Text:

****************

With thousands of undergraduate students already demanding a tuition refund for courses affected by the strike, and the York University Faculty Association expressing non-confidence with York University President Rhonda Lenton and senior administration, the hardship students and workers are facing must be taken seriously by the York Administration. The quickest way to reach a settlement and get all students back to class is to bargain in good faith with CUPE 3903.

Claire Mallette, the Director of The School of Nursing at York, claims that the hiring of non-unionized educators will help students get back to class quickly. We understand that this will be accomplished by compressing the rest of the term into the next 19 days. CUPE 3903 members report that from their knowledge only 50% of the Winter term has been completed to-date and many required clinical practice hours are still missing. Condensing this may not only be unrealistic, but it could also be negligent. Though we recognize the importance of addressing the nursing shortage, future front-line workers deserve the best, and most comprehensive, education possible so that they can enter the field with the skills, knowledge, and confidence necessary to perform their nursing duties safely while they serve communities across Ontario. The vital experience and knowledge, including in-person clinical practice, the School of Nursing provides cannot be cut short. Nurses deserve better.

Healthcare workers stand in full solidarity with the striking staff at York. York University must remain committed to academic integrity and high-quality education, especially in programs like the School of Nursing. This is why they must not delay bargaining any further and provide a comprehensive remediation plan to support students, so that students can receive the high-quality education they need to best serve our communities.

****************

Recorded information:
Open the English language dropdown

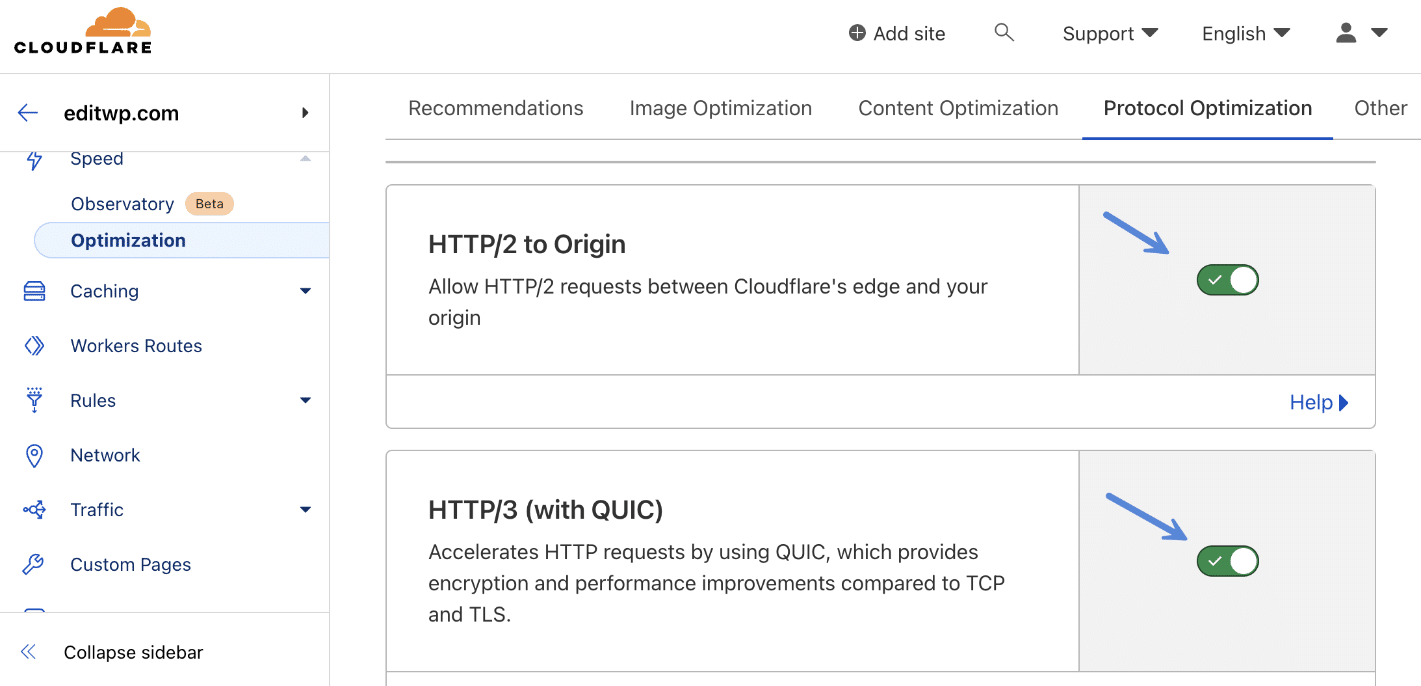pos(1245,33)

****************

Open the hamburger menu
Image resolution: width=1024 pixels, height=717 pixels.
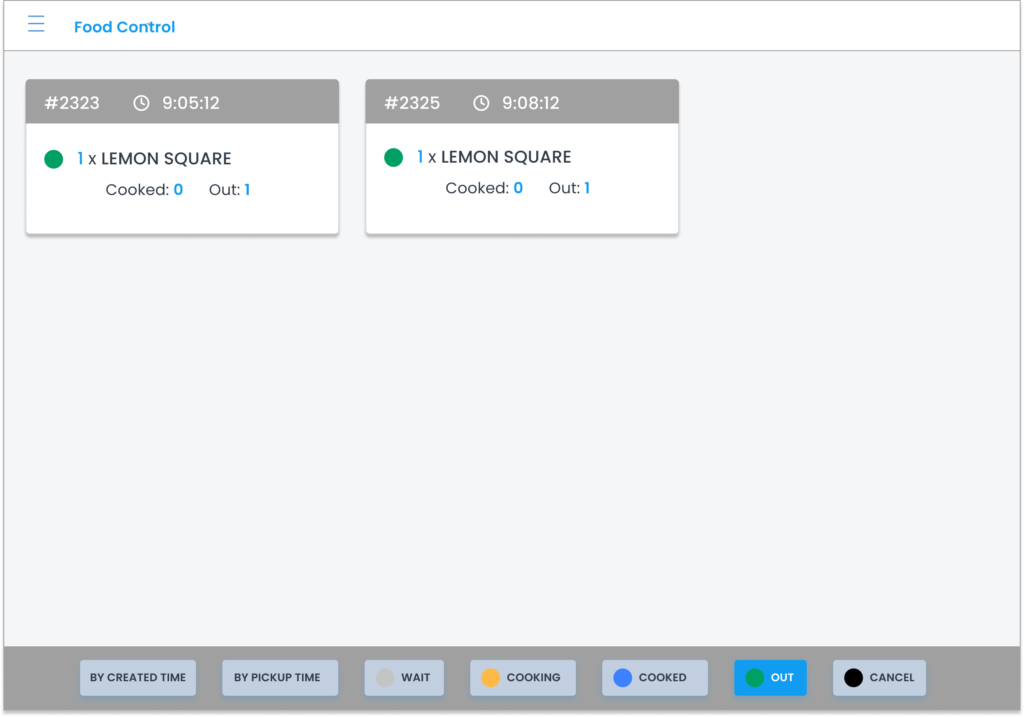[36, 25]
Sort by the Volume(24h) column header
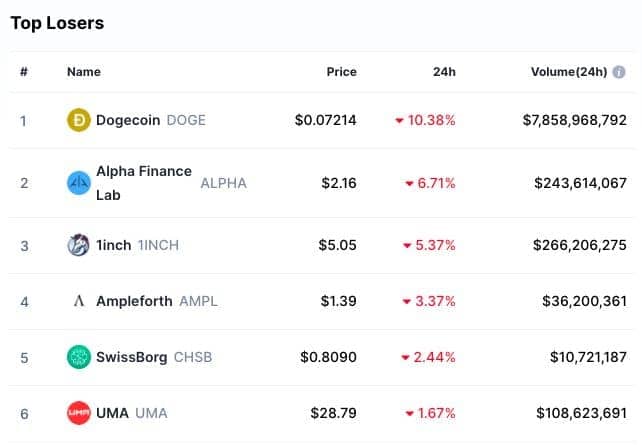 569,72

****************

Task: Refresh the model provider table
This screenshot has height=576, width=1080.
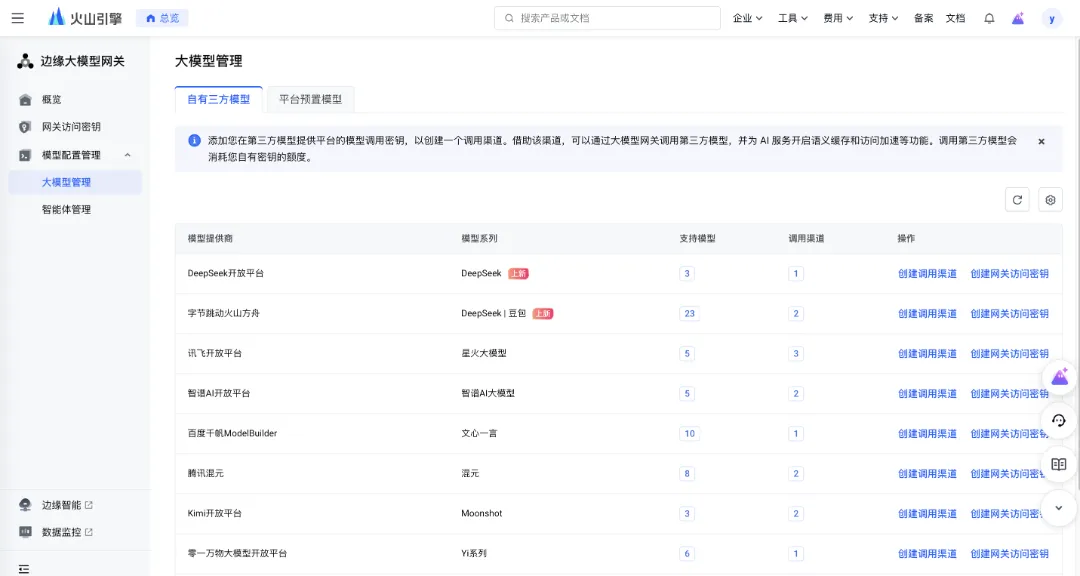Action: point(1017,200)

****************

Quote the statement on the York University strike, starting at "Healthcare workers stand" and ending at "serve our communities.". The rows are not needed for what follows.

Healthcare workers stand in full solidarity with the striking staff at York. York University must remain committed to academic integrity and high-quality education, especially in programs like the School of Nursing. This is why they must not delay bargaining any further and provide a comprehensive remediation plan to support students, so that students can receive the high-quality education they need to best serve our communities.